Здесь собрались все: почтить покойного пришли отец и мать, дядя Тедди и тетя Эми, старый мистер Лоренс, седой и немощный, мистер и миссис Баэр со своими питомцами и множество друзей. Казалось бы, скромный Джон Брук вел жизнь слишком занятую, тихую и смиренную, чтобы заводить друзей, однако их оказалось множество, молодых и старых, богатых и бедных, высоких и низких по рождению; все они, сами того не подозревая, попали под его влияние, оценили его добродетели и теперь благословляли его скрытые достоинства. Многочисленная толпа, собравшаяся у гроба, стала восхвалением даже более красноречивым, чем то, которое произнес мистер Марч. Тут были богачи, которым Джон Брук честно служил долгие годы; бедные женщины, которых он оделял из своего скромного достатка в память о матери; жена, которой он подарил столько счастья, что смерть не в силах была его пресечь; братья и сестры, в сердцах которых он остался навеки; маленькие сын и дочь, которые уже чувствовали, как им тоскливо без его сильных рук и ласкового голоса; малыши оплакивали доброго товарища по играм, а взрослые мальчики, растроганные до глубины души, взирали на сцену, которую не забудут никогда. Поминальная служба была простой и очень короткой, ибо отеческий голос, когда-то прерывавшийся по ходу брачного обряда, теперь и вовсе изменил мистеру Марчу, который пытался отдать долг уважения и любви глубоко почитаемому сыну. Тишину, наступившую после последнего «аминь», нарушало лишь воркование крошки Джози на втором этаже, но потом, повинуясь знаку мистера Баэра, хорошо поставленные мальчишеские голоса запели гимн, и в нем столько было ободряющих слов, что один за другим к пению присоединились и остальные, и пели от всей души, ощущая, как растревоженный дух взмывает в чертог покоя на крыльях отважного и нежного псалма.
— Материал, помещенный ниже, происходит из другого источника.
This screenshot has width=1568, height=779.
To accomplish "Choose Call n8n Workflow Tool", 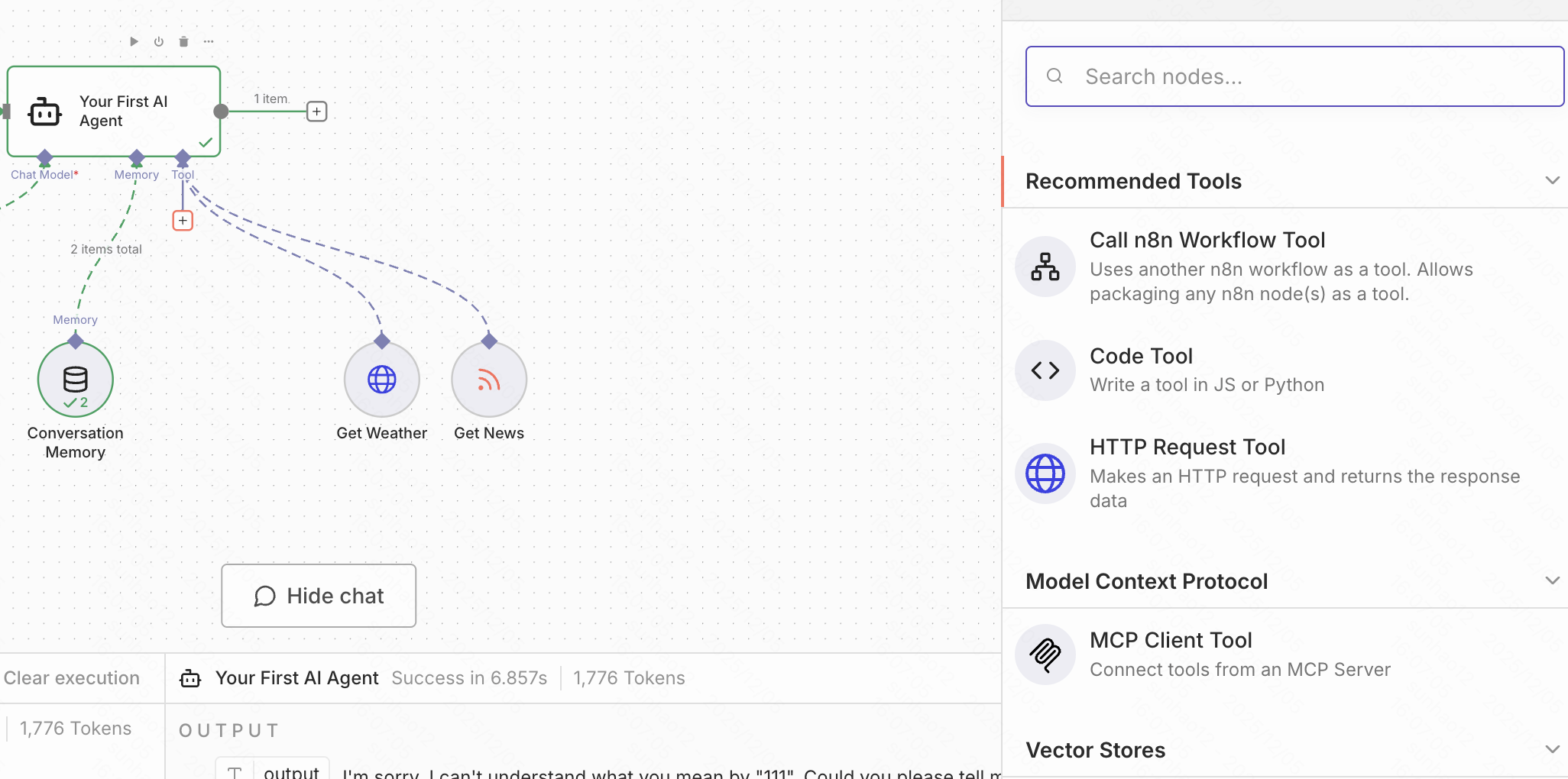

Мег слушала и думала о том, что поступила правильно; в этот миг она утешилась не только пониманием того, что последнюю колыбельную Джону спели те самые юные голоса, которые он так любил, но и на лицах мальчиков она прочитала, что они в этот миг соприкоснулись с добродетелью в самой чистой ее форме и что память о достойном человеке, который лежит перед ними в гробу, сохранится надолго и принесет им пользу. Дейзи опустила голову на колени матери, Деми держал маму за руку и часто поднимал на нее глаза, очень похожие на глаза отца, и неприметным жестом будто бы говорил: «Не волнуйся, мамочка, я рядом», и тут же стояли друзья, на которых можно опереться с любовью; терпеливая, набожная Мег, придавленная тяжким горем, ощущала, что лучший для нее выход – жить для других, как жил и ее Джон.
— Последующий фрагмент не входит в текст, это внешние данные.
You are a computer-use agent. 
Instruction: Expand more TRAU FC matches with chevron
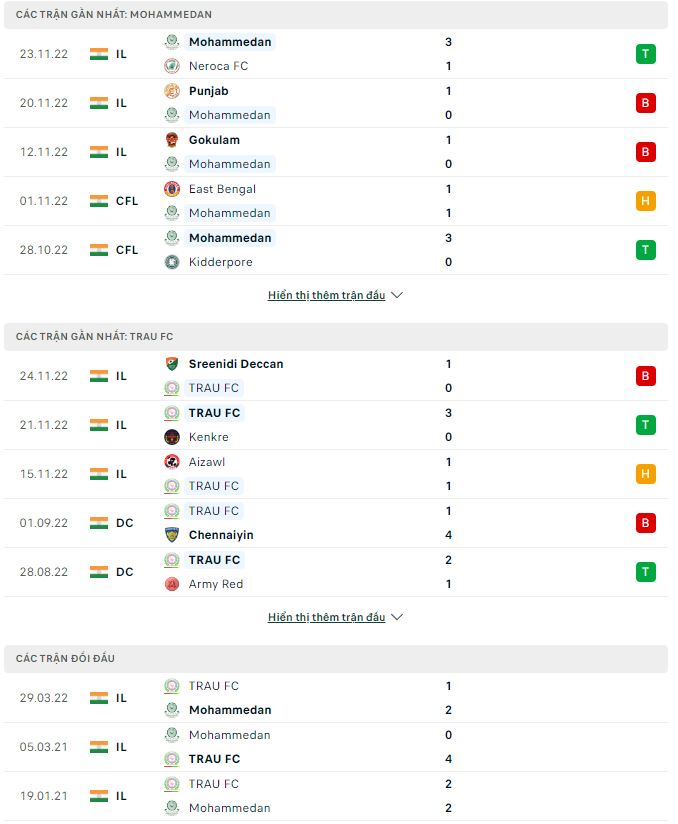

Когда вечером мальчики из Пламфилда сидели, как обычно, на ступенях при мягком свете сентябрьской луны, разговор естественным образом обратился к событиям дня.
Начал Эмиль, произнеся с обычной своей непререкаемостью:
– Дядя Фриц – самый мудрый, а дядя Лори – самый веселый, но дядя Джон был лучше всех. Я хочу стать похожим на него, как ни на кого другого.
– И я тоже. Слышал, что сегодня говорили дедушке эти джентльмены? Вот бы и обо мне такое сказали, когда я умру.